The core argument against taking the Greens seriously is any engagement with the party itself
There is an argument that says we ought to take the Greens more seriously. After all they have four MPs – the same as Reform UK – and are consistently polling in double figures. They represent a genuine threat to Labour in particular as they cannibalise votes to the party’s left and render a number of their urban seats vulnerable.
However, the core argument against taking the Greens seriously is any engagement with the party itself. The announcement of Zack Polanski as their leader was no exception. For the first ten minutes of the proceedings the phone was being held upside down, resulting in the attendees – a mix of bearded men in traditional Islamic dress and middle-aged women with lanyards – appearing horizontally.

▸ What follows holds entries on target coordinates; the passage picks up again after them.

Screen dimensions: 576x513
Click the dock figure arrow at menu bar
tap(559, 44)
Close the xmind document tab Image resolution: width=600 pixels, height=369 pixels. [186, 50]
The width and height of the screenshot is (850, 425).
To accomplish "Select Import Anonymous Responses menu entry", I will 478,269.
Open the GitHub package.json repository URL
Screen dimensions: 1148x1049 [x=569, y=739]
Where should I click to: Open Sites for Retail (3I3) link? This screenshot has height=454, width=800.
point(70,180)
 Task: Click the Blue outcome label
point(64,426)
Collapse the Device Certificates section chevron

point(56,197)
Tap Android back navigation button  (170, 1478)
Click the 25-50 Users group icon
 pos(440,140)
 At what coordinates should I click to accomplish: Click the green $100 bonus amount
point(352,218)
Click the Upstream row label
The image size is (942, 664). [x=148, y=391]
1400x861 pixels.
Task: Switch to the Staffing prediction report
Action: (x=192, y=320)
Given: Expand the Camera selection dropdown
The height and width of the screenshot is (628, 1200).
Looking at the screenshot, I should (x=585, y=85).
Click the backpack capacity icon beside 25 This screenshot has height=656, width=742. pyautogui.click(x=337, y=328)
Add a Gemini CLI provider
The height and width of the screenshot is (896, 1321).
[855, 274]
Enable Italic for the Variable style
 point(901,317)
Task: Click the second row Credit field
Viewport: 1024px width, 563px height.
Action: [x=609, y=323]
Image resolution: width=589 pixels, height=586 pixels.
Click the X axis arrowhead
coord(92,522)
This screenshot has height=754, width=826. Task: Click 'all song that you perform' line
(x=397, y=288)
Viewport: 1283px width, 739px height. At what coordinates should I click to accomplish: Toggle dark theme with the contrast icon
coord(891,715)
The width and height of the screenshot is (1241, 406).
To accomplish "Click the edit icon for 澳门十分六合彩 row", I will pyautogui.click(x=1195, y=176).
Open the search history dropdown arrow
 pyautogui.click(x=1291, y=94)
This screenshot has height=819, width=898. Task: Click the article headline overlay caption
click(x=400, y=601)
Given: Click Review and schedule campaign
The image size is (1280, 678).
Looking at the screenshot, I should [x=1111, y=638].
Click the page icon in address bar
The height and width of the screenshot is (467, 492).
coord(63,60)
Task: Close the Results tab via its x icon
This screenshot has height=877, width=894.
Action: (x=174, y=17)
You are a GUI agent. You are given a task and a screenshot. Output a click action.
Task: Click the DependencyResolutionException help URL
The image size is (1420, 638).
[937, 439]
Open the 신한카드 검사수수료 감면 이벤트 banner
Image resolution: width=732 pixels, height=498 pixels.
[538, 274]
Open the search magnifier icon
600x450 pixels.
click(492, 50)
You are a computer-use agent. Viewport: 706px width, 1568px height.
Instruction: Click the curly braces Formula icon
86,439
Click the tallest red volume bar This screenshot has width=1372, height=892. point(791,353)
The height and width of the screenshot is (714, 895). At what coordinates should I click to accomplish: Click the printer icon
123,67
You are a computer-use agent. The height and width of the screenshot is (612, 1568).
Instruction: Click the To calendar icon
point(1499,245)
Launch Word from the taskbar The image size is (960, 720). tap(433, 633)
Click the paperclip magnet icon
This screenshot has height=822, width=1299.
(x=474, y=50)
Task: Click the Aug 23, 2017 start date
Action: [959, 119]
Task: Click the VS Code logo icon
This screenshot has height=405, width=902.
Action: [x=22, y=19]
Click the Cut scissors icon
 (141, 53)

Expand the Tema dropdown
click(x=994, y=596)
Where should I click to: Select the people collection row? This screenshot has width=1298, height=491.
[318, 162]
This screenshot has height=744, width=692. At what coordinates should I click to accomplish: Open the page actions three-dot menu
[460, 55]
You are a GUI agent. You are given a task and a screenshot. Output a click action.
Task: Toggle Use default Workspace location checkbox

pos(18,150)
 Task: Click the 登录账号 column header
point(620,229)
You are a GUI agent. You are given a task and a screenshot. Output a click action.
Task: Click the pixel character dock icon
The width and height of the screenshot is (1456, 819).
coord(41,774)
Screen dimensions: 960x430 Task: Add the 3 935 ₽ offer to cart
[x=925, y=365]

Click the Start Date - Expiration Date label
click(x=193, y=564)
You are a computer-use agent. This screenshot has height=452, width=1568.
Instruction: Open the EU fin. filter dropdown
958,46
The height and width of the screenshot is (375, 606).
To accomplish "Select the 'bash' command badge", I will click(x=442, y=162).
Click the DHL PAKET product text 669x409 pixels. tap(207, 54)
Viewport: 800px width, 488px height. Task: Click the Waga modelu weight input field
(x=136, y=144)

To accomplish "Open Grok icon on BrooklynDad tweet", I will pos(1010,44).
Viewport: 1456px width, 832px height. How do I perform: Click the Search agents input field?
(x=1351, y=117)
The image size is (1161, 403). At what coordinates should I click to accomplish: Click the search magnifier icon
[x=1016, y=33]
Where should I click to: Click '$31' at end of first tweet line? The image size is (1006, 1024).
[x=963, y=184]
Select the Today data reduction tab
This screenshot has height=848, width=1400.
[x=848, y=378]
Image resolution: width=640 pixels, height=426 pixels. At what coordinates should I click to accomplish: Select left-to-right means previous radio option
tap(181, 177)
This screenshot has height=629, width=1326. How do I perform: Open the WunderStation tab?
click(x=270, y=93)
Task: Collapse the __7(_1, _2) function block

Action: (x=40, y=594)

The event appeared to take place in some sort of underground bunker, all concrete and random wires. A woman got on stage and, after wolf-whistling at the chattering crowd, introduced herself with a primary school assembly style ‘Goooood morrrrnnnning everybodyyy!’. This was apparently the CEO of the Greens. A problem with the microphone meant that most people didn’t hear what she said after her opening salvos. There was a lot of guff about ‘passion, energy, and verve’. She compared the Green party to a start up. Apposite, I suppose, in that 90 per cent of them are failures.
Finally we got to the results. Zack Polanski had crushed Adrian Ramsey and Ellie Chowns. They were considered ‘the sensible candidates’, despite Ms Chowns infamously declaring in the assisted suicide debate that coercion couldn’t happen because her mum told her so. Polanski, however, is a real throwback to the loopy Greens of yesteryear. In a direct debate with Ramsay recently the two visibly bristled with mutual aversion, with Ramsay refusing to say that he ‘liked’ Polanski and instead repeating that ‘we’ve worked together’. ‘Do you like him?’ asked interviewer Iain Dale. ‘We’ve worked together on all sorts of things’, replied Ramsay. ‘Yes or no’, tried Dale again. ‘Zack is a valued colleague’, said Ramsay. And so it went on.
Polanski’s vote share – a whopping 84.6 per cent – probably gives him a mandate to wreak revenge on the Green establishment which tried to shun him. Polanski is a self-proclaimed populist who spent part of his career as a hypnotherapist, he once advised women that they could increase their bra size through the power of suggestion. Whether they can do the same with their vote share will have to be seen.
Meanwhile the Greens had competition in the loony stakes this morning. Yvette Cooper gave an interview where she seemed to imply that every inch of her home was covered in flags. ‘We’ve actually got Union Jack bunting on our garden shed’, she said, with a maniacal grin. ‘I’ve got St George’s flags, St George’s bunting, Yorkshire Rose bunting, Union Jack flags and tablecloths – er, we’ve got the lot’. Madness never seems to cease.